Stored data entries
============================================================

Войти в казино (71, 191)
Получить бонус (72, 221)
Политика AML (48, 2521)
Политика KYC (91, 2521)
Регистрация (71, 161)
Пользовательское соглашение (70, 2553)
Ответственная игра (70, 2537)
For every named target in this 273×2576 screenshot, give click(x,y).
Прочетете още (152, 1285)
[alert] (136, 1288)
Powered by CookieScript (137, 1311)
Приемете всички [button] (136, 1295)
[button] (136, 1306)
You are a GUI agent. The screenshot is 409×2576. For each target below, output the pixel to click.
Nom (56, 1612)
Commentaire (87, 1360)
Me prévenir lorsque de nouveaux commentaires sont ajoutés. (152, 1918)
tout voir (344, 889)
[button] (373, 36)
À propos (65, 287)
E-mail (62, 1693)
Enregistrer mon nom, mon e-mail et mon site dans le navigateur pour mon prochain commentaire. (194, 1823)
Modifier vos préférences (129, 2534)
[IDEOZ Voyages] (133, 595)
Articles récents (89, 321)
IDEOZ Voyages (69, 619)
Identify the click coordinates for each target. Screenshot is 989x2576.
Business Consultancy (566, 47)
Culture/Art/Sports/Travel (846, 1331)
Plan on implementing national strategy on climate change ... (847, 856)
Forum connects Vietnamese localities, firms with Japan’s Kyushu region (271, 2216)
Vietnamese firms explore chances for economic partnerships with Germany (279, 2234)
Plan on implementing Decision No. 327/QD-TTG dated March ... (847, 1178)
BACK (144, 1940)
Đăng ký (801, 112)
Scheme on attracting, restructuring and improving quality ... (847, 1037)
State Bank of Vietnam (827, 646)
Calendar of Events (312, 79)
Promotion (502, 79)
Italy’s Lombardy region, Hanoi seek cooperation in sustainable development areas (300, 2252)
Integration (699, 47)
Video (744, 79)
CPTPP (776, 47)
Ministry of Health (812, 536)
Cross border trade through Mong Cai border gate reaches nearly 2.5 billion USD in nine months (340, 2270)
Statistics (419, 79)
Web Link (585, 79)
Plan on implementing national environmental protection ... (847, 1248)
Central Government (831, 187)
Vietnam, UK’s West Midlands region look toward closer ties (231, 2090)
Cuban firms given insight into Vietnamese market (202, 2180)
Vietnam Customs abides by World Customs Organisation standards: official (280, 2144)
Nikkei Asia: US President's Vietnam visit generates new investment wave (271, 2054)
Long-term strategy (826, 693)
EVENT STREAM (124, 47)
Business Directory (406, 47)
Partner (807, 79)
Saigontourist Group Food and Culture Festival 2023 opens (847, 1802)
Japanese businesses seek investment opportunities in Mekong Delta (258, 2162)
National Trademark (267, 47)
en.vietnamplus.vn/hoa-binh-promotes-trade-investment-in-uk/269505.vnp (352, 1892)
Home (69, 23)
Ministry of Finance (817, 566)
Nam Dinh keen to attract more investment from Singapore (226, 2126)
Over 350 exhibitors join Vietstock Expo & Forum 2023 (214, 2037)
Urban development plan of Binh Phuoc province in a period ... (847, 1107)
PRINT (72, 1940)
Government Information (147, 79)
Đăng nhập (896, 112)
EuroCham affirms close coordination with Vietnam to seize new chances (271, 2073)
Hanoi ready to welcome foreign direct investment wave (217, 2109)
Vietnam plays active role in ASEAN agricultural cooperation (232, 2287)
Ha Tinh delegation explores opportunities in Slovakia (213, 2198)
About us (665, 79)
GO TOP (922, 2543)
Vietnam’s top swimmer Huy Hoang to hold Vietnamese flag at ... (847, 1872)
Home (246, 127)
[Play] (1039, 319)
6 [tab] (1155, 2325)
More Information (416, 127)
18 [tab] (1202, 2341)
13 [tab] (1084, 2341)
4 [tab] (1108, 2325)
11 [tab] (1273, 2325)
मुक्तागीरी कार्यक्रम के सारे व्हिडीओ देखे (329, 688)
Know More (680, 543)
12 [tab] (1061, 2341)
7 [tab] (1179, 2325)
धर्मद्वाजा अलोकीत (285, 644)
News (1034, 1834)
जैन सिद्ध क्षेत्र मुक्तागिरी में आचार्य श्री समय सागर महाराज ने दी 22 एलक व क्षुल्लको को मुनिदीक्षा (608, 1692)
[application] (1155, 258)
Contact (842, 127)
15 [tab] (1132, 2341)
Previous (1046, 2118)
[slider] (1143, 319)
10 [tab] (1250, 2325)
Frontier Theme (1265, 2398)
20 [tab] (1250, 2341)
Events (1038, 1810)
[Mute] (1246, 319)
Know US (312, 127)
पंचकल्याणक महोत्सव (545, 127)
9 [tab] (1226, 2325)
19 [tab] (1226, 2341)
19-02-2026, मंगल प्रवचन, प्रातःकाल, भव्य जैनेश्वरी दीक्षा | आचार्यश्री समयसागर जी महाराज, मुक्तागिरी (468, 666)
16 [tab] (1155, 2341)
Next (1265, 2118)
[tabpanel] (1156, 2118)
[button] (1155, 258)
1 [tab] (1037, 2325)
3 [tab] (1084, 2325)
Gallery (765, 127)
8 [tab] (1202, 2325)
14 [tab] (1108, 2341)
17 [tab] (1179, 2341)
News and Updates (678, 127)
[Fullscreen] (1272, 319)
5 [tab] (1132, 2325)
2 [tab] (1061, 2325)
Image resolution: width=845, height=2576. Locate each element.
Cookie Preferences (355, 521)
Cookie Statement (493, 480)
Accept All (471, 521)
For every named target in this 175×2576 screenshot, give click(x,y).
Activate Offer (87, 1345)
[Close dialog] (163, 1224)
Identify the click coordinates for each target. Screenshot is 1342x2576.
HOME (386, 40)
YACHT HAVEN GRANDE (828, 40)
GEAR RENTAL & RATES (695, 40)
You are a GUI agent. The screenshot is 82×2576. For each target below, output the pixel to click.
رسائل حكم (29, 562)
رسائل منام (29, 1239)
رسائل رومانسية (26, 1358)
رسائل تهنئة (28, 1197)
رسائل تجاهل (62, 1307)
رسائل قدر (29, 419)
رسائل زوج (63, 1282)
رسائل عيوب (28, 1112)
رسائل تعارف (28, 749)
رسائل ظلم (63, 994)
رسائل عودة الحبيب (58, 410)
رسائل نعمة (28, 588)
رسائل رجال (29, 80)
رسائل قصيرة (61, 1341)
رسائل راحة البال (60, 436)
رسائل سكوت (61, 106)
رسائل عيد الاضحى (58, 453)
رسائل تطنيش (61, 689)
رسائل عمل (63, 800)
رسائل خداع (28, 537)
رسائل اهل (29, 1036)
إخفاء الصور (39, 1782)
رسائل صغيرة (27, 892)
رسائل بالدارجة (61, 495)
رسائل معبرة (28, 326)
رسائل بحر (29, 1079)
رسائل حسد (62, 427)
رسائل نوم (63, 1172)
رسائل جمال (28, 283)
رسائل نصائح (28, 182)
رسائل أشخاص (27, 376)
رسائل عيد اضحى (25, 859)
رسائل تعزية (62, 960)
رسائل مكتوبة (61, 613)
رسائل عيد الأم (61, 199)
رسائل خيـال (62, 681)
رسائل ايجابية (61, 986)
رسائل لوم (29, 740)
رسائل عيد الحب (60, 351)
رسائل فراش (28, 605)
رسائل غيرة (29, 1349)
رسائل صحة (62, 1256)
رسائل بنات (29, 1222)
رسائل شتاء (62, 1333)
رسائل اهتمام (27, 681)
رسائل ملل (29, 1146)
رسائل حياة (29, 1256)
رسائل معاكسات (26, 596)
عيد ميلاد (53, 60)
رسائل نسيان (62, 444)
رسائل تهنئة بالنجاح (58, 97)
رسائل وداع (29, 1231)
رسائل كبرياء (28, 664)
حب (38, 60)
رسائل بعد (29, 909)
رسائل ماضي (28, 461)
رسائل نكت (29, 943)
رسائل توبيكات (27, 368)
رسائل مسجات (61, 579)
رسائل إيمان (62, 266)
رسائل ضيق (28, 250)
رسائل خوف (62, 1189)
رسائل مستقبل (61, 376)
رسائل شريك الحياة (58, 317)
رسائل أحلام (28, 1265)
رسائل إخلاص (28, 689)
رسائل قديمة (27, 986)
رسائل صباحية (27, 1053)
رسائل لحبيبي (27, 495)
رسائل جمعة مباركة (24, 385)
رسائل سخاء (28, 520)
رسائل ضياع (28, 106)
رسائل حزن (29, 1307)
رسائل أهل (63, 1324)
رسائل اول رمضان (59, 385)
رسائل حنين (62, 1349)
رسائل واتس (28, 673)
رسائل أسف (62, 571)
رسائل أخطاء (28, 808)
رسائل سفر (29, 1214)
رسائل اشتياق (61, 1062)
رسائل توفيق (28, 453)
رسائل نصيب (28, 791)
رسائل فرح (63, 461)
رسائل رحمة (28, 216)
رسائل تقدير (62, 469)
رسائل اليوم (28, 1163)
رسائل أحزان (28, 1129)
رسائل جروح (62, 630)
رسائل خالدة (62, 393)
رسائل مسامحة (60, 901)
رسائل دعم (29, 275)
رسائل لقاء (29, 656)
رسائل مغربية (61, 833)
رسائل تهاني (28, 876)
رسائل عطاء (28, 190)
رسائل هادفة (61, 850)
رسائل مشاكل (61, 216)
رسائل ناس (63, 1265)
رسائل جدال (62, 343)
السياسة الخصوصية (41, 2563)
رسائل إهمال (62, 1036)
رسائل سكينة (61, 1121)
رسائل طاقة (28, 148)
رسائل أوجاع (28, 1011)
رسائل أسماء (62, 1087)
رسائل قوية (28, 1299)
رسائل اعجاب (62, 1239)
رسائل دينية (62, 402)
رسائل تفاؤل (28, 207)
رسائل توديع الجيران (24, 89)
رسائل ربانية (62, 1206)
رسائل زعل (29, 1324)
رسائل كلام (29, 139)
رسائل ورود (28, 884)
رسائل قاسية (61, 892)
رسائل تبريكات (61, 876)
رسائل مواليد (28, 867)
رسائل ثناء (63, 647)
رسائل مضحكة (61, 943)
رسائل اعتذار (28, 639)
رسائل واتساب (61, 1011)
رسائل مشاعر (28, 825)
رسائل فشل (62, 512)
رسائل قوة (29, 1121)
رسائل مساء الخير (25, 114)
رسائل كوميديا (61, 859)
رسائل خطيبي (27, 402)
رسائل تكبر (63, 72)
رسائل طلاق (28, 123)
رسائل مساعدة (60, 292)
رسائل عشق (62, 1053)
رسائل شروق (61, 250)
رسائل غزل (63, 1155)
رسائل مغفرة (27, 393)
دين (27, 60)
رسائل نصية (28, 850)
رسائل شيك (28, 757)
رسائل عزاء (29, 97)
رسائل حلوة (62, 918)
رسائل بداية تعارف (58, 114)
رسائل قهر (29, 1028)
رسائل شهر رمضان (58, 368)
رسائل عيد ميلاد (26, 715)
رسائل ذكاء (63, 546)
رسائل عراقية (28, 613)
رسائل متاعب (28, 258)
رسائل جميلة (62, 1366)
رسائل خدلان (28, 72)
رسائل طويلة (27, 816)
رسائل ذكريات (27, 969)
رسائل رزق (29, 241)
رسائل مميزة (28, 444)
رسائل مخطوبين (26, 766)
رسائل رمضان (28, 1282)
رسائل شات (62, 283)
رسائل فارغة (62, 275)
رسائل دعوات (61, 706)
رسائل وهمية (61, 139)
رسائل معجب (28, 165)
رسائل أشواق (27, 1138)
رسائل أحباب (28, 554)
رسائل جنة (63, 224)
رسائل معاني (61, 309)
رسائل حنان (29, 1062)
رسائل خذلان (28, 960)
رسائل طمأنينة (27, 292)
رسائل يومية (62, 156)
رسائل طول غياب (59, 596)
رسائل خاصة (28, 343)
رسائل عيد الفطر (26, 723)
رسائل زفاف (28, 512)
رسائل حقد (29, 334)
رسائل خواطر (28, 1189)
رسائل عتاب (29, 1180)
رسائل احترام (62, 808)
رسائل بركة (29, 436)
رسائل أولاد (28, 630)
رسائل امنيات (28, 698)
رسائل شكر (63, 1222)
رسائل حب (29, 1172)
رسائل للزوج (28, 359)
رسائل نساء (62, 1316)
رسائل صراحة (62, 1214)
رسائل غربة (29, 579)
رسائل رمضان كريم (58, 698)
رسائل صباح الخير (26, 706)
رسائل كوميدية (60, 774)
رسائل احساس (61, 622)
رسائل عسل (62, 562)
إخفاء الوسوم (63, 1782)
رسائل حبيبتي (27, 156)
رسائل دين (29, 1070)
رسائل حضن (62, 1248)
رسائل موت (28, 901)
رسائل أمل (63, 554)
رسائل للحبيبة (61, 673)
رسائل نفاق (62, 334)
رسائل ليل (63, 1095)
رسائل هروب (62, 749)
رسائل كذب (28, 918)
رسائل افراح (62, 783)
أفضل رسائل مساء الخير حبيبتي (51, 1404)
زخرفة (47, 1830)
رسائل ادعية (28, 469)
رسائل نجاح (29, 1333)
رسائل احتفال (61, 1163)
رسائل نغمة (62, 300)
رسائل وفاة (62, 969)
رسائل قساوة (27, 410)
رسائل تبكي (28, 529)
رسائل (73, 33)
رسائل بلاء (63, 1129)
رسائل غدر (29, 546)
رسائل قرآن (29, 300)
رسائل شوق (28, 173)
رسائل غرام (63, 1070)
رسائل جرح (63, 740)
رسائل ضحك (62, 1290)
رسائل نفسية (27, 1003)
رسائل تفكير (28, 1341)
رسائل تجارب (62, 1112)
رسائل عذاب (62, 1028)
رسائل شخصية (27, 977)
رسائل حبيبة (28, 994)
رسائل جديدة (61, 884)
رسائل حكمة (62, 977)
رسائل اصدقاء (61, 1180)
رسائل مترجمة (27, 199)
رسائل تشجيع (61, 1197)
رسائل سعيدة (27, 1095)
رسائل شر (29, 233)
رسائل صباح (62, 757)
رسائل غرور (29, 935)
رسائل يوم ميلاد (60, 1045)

============================================================

## Task details
The required output is a copy of each line in the records where the string "الخير" occurs.

## Reply to the exercise
رسائل مساء الخير (25, 114)
رسائل صباح الخير (26, 706)
أفضل رسائل مساء الخير حبيبتي (51, 1404)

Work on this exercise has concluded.